So it ends, for now at least, with the lights literally going out on the biggest show in cricket.
After 10 overs and one ball of Punjab Kings’ innings against Delhi Capitals at Dharamsala, a floodlight failure was the perfect cover to evacuate the ground, the match swiftly abandoned with the promise of more information to follow. “A precautionary step,” was how IPL chair Arun Dhumal termed it.
Already, that day’s Pakistan Super League game had been postponed amid rising India-Pakistan tensions. Late in the evening, it was announced that the PSL would be completed in the UAE, with the schedule as yet undisclosed. The next morning, the IPL too was delayed, officially for a week, though with overseas players flying home and the India-England Test series fast approaching, a resumption in September looks more likely. Now reports swirl that the Pakistan-UAE agreement could fall through.
In the short term, you can almost hear the weary sighs from dozens of administrators, who had just about managed to un-concertina the schedule following the Covid-19 pandemic, now having to deal with another squeeze. The de facto IPL window has allowed the BCCI to flex its muscles, keeping overseas players in India for the duration of April and May. A more significant fixture clash, especially in the build-up to a T20 World Cup, could see some boards less happy to let their best players go.
The BCCI has officially announced a one-week suspension of IPL 2025 with immediate effect.

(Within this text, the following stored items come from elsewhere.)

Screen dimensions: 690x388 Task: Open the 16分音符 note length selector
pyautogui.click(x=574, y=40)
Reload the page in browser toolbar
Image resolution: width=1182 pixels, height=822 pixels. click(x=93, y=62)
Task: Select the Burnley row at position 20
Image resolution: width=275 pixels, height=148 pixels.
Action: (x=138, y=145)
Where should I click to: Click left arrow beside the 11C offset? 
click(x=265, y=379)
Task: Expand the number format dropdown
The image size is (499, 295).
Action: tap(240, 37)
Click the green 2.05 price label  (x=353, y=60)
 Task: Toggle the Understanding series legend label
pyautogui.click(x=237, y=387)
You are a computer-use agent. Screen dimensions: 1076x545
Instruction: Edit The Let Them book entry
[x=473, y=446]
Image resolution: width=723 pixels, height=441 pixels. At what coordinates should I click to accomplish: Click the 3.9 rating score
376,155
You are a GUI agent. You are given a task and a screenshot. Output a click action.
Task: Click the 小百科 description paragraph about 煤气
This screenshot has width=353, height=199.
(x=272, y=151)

— Wisden (@WisdenCricket) May 9, 2025
Further updates on the revised schedule and venues will be shared in due course.#IPL2025 #Cricket pic.twitter.com/qMtY50MhG0
The ripple effects will surely extend beyond a few reshuffled series and restricted NOCs, however. The Asia Cup, already basically an India-Pakistan bilateral series in the guise of a continental tournament, will surely be cancelled. The Women’s World Cup, to be staged in India in October, looms as a test of the ICC’s mettle and of the new way of being. When India refused to tour Pakistan for the Champions Trophy, a conciliatory reciprocal agreement was put in place stating that any further tournaments staged in India would also see Pakistan play on neutral ground, and Pakistan’s players had made clear, even before this new conflict, that they had no desire of travelling to India. But what of the India-Pakistan match itself? That Women’s World Cup is formatted as an eight-team round robin, in which everyone plays everyone. As things stand it is hard to imagine the fixture going ahead, and hard to envisage what that means for the tournament as a whole.

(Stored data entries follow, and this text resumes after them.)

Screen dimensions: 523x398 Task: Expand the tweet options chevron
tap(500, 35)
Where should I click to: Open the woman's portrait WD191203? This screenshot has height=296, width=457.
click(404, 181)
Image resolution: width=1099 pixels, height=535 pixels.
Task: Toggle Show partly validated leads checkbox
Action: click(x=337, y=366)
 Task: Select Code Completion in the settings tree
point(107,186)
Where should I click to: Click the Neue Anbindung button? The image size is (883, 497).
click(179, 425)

Future events, such as next year’s men’s T20 World Cup, do at least allow for India and Pakistan to be ‘drawn’ in separate groups and kept apart until the final at worst. But that would bring with it more ramifications. India vs Pakistan remains arguably the biggest fixture in all of sport, with 2024’s New York thriller attracting more than 400 million viewers. The Telegraph reports that around 10 per cent of the ICC’s broadcasting value comes from that fixture alone. Should it cease to be played, cricket’s global worth would diminish noticeably, and it’s those at the bottom of the food chain who would most feel the pinch. Already there’s a sense that cricket’s broadcast bubble is deflating. The sharp pin of an absence of India-Pakistan games for the foreseeable could pop it altogether.

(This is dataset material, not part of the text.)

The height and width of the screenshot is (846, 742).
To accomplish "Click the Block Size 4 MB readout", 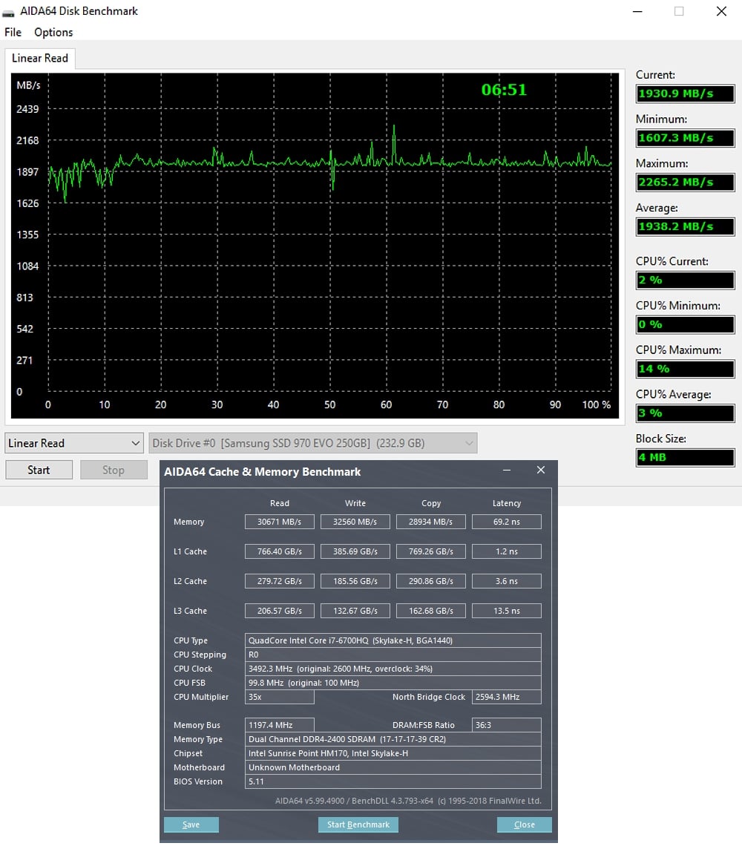I will tap(685, 457).
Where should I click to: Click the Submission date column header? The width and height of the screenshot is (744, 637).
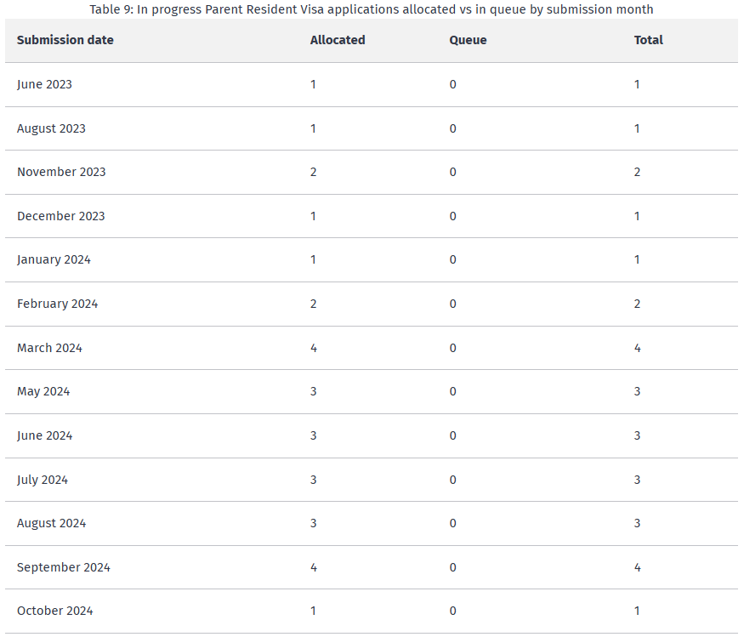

Stepping back, it’s a situation that exposes the absurdity of cricket’s global economy and ecosystem, so dependent on this one rivalry. Its value is derived from how fraught and febrile it is, with religious and geopolitical tensions played out on the sporting stage to generate unmissable drama. But that comes with a necessary fragility, and cricket has done little in the way of contingency planning for this predictable eventuality. It’s indicative of a game with no vision or plan, allowed to drift, guided by the BCCI, whose priorities will now significantly shift. Meanwhile, the man nominally in charge of sorting all this out is Jay Shah, the son of India’s home affairs minister, newly installed as ICC chair after five years in charge of the BCCI.
“2024 was the year cricket gave up any claim to being properly administered,” wrote Wisden Almanack editor Lawrence Booth, in response to Shah’s job switch. Now, when the game could do with some proper administration more than ever, everyone could pay the price.
Cricket has stopped, and when it starts again, it will be changed significantly. What happens in between will determine the shape of the sport for years to come.